- Born: 1868
- Died: 1937 (aged 68–69)
- Occupations: Writer, teacher, Ayurveda-practitioner
- Notable work: Hunnar Mahasagar (1898)

= Gangabai Yagnik =

Gujarati writer and teacher (1868–1937)

Gangabai Pranshankar Yagnik (1868–1937) was a Gujarati writer from 19th century India. A teacher and an Ayurveda-practitioner by profession, she wrote Hunnar Mahasagar (1898) which was a compilation of about 2080 trades, skills and tips for self-employment. She is considered as the first female Gujarati writer. (Note: The claim is controversial due to nature of her work which is not considered literary by scholars. Instead, Nandkunwar Ba is considered as the first female writer for her travelogue Bhumandal No Pravas published in 1898.)

==Life==
Gangabai Yagnik was born in 1868. She was native of Vavol (near Gandhinagar, Gujarat, India). Her husband died in 1881 when she was thirteen. She had refused to tonsure her head according to the custom of her time. She was sent to school by her sister where she completed her studies. She joined a primary school as an assistant teacher. She decided to study further and joined Mahalakshmi Female Training College, Ahmedabad. She left Vavol in 1887 and moved to Mansa where she was appointed a headmistress of Victoria Girl School. She was an entrepreneur who advocated swadeshi (local produce) and self-employment. She was an ayurveda-practitioner and treated gynecological problems as well. She established Garbhajivan Aushadhalaya, a hospital in Mansa, around 1879 and later started its branch at Ahmedabad.

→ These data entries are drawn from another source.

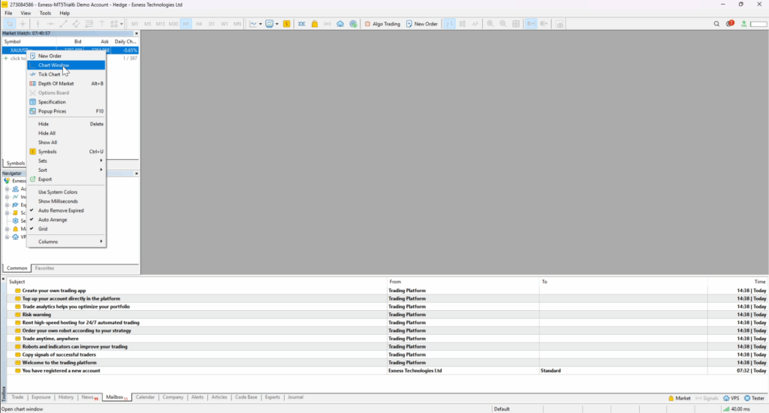
Task: Select the crosshair cursor tool
Action: tap(23, 24)
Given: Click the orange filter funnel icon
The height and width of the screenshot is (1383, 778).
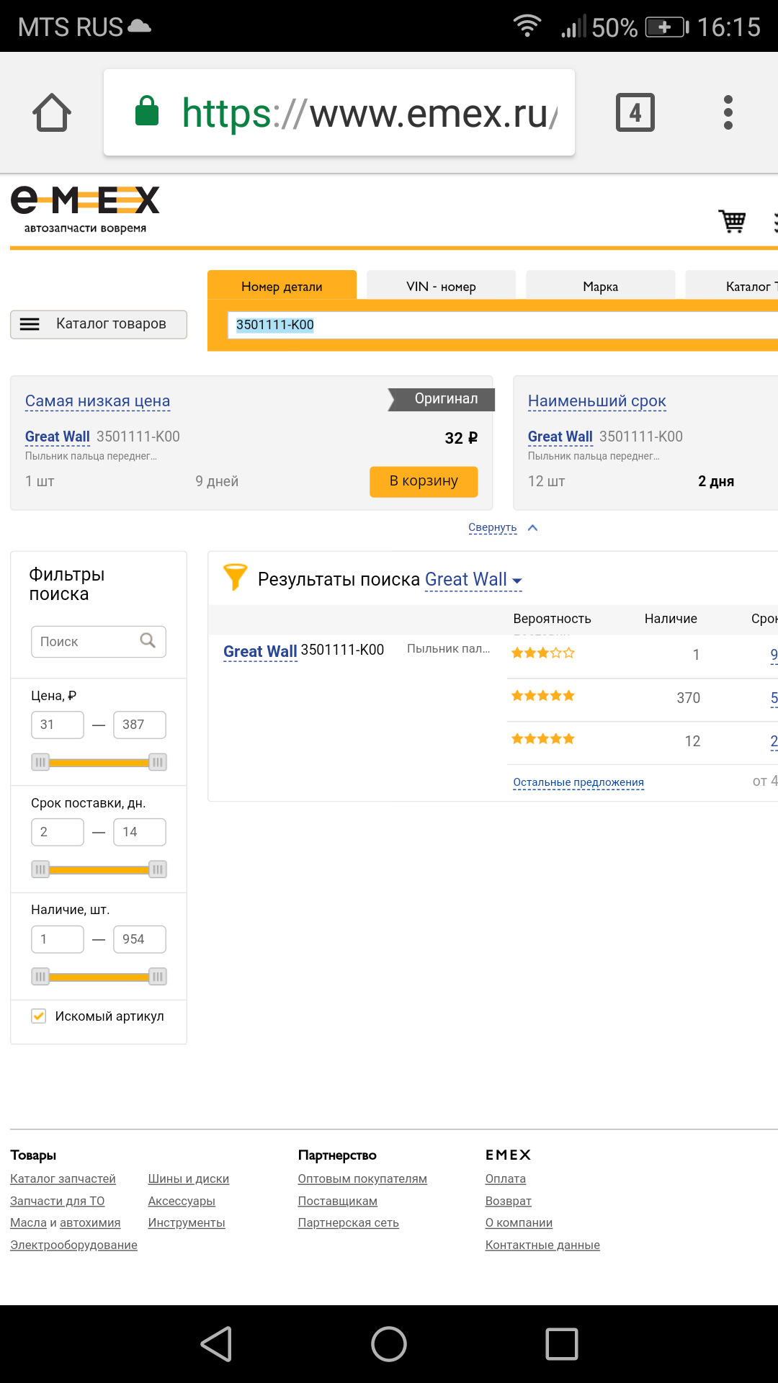Looking at the screenshot, I should click(x=235, y=578).
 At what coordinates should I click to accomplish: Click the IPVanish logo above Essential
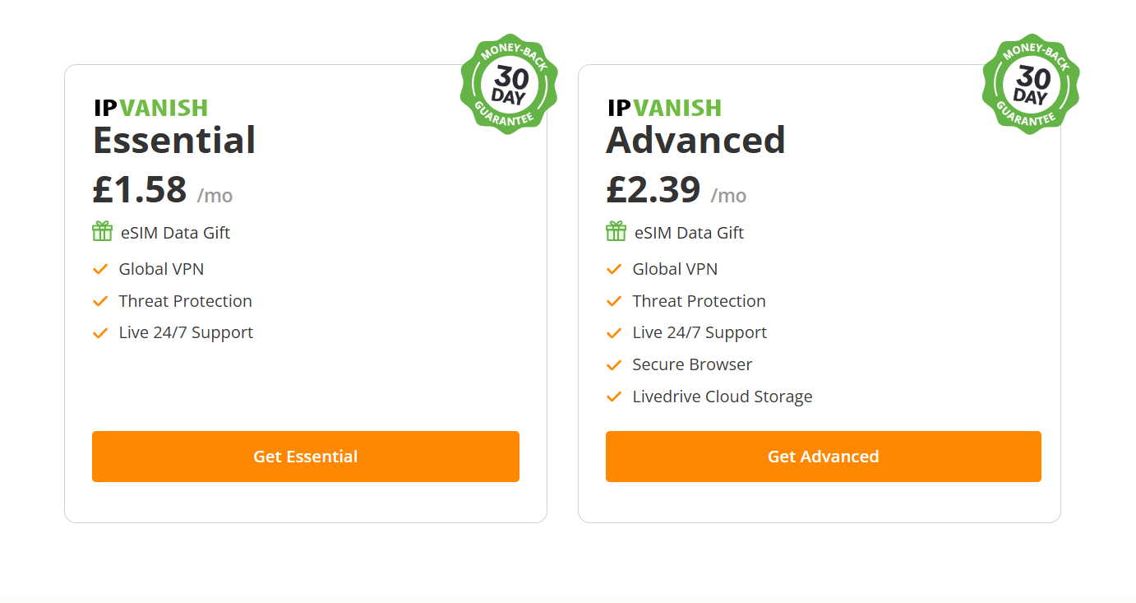coord(150,108)
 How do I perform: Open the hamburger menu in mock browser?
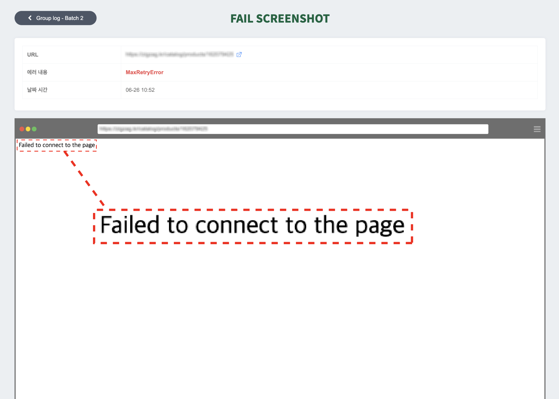pos(537,129)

She died in 1937. She had willed to give scholarships to students from the proceeds of her hospital after her death.

==Works==
Yagnik's writing is considered rebellious and reformist. She opposed superstitions and social evils like witch-hunting, blind faith, child marriages and polygamy in Vahem Khandan Pothi (1891) and Devi Triya Nishedh (1892).

Her Hunnar Mahasagar (1898) is a compilation of about 2080 trades, skills and household tips for self-employment. It includes the information on methods of preparation of traditional medicines; such as for bites, eyes and ears; on metallurgy as well as on indigenous cottage industries such as soaps, paper, papad, perfumes, hair oil, artificial pearls, herbal colours, detergent, incense sticks, tooth powder, gunpowder and varnish. It became so popular that it sold thousand copies in just three days of its publication and had seventh edition by 1908.

==Legacy==
Gangabai Yagnik is considered as the first female Gujarati writer. The claim is controversial because her writing is not considered literary by some scholars such as Raghuveer Chaudhari. SRISTI, a foundation based in Ahmedabad, collected information on her and republished new editions of Hunnar Mahasagar in 2003. It also campaigned for her recognition in the history of Gujarati literature. Historian Shirin Mehta noted that she advocated swadeshi (local produce) much before Mahatma Gandhi popularised it.